La redazione di CosenzaPost.it ha intervistato in esclusiva il radiocronista Rai Francesco Repice.
Continuano gli appuntamenti con le interviste di CosenzaPost.it. Dopo quelle realizzate a Gianluca di Marzio e Alfredo Pedullà abbiamo intervistato Francesco Repice, giornalista e radiocronista della Rai. Repice, nato a Cosenza nel 1963, oltre ad essere una delle “voci” principali di Tutto il calcio minuto per minuto, è esperto di pugilato ed equitazione.
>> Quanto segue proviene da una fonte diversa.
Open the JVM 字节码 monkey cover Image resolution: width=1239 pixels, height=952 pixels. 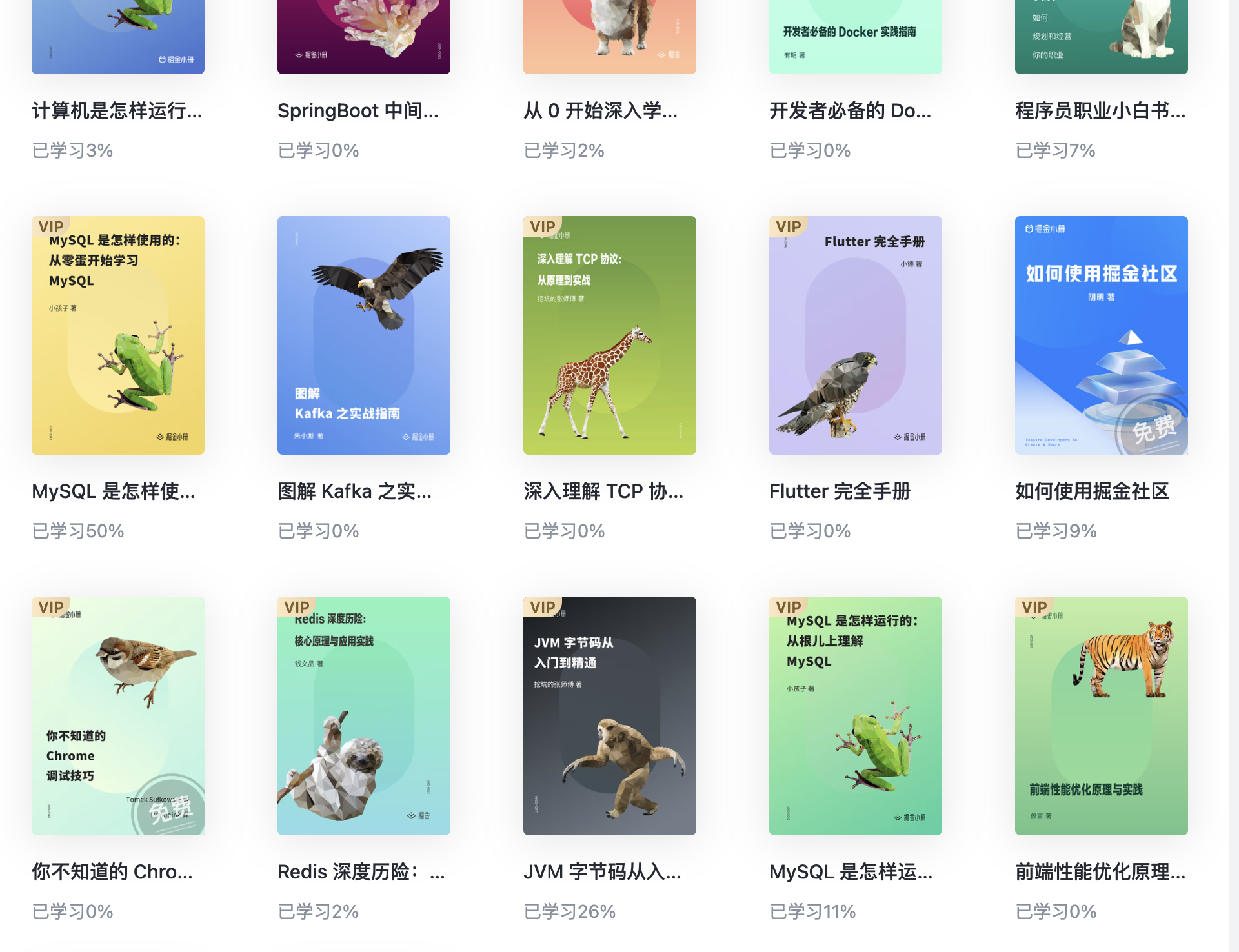point(610,716)
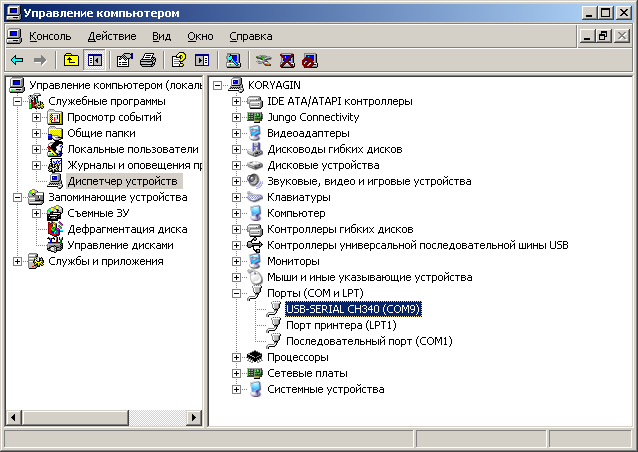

Nell’intervista, partita dalle origini cosentine, Repice ha espresso il suo amore verso la terra di Calabria: “E’ ovvio che il mio cuore si divide tra Cosenza la città di mia madre e Tropea quella di mio padre, vado fiero delle mie origini, a casa parlo spesso in dialetto.Ho tanti amici a Cosenza, tanti ricordi, cerco di portare la cosentinità nel mondo esaltandone tutti i lati positivi“.

Francesco Repice ha risposto anche alle domande sul Cosenza calcio: “Seguivo il Cosenza dalla Tribuna B. Ricordo il derby con il Rende, con la Vigor Lamezia. I calciatori della mia generazione, l’allenatore Sonetti. Ricordo la domenica dei biglietti a mille lire e particolarmente un Cosenza-Siracusa 4-3 sembrava non finisse mai quella partita”. Le domande poi si spostano sul suo lavoro, Repice ci ha parlato delle polemiche inerenti al match di Serie A Juventus-Roma: “Non mi espongo in questioni che possono essere soggettive, ma dal punto di vista tecnico secondo me la Roma è molto più forte della Juventus quest’anno per quello che abbiamo visto“.
Repice si è espresso inoltre sulla squalifica del presidente della Figc Carlo Tavecchio: “Era nell’aria qualche sanzione, Tavecchio ha accolto l’invito ad autosospendersi, dal partecipare a determinate riunioni Uefa proprio a causa di quelle dichiarazioni. Speriamo sia messo tutto a posto. Soprattutto speriamo da domani di parlare di calcio giocato quindi del prossimo avversario, l’Azerbaijan“.
Prima di congedarsi Repice ci ha fatto una promessa “Farò di tutto per commentare una partita del Cosenza, mi proporrò come narratore di qualche evento in particolare. Mi piacerebbe tanto ritornare al “San Vito” anche perché vorrei vedere la Tribuna A“.